Repeat the records between the lines holding "You are a computer-use" and "click(53, 428)", inclusive, shifting every coordinate in the answers up by 45 and keeping all other text unchanged. Leave the pictures out.

▸ RECORDED INFORMATION
#####
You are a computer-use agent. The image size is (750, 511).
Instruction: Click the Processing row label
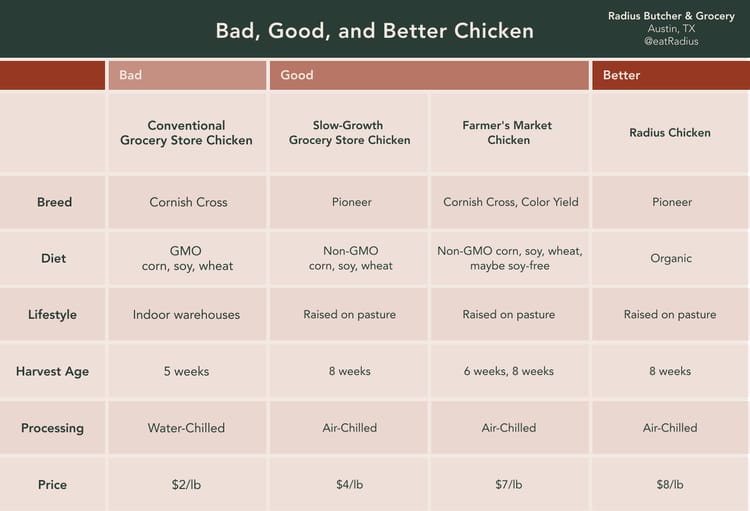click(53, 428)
#####
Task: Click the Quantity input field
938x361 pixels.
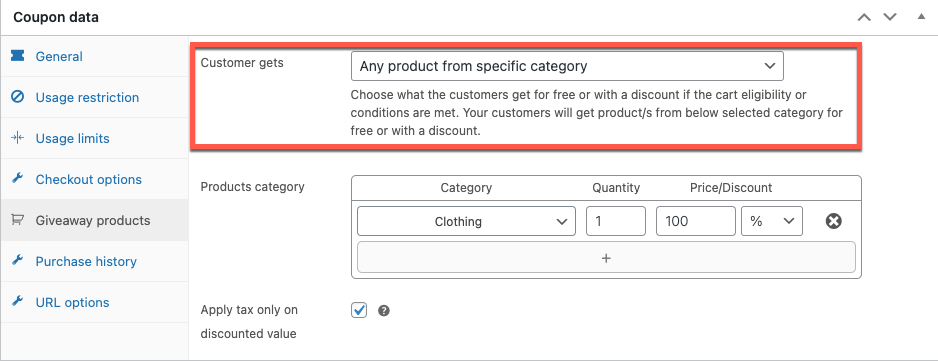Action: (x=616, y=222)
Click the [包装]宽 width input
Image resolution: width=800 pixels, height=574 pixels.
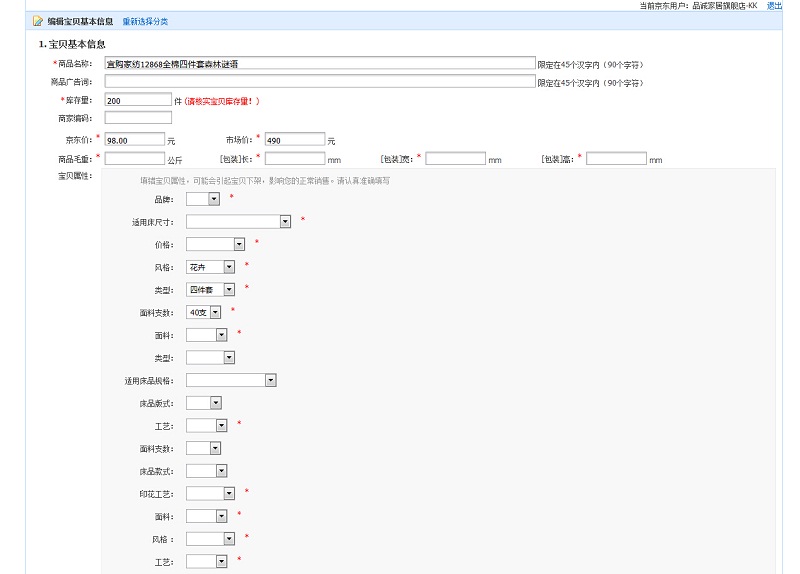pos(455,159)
#####
▸ EXERCISE RESULT
You are a computer-use agent. The image size is (750, 511).
Instruction: Click the Processing row label
click(98, 473)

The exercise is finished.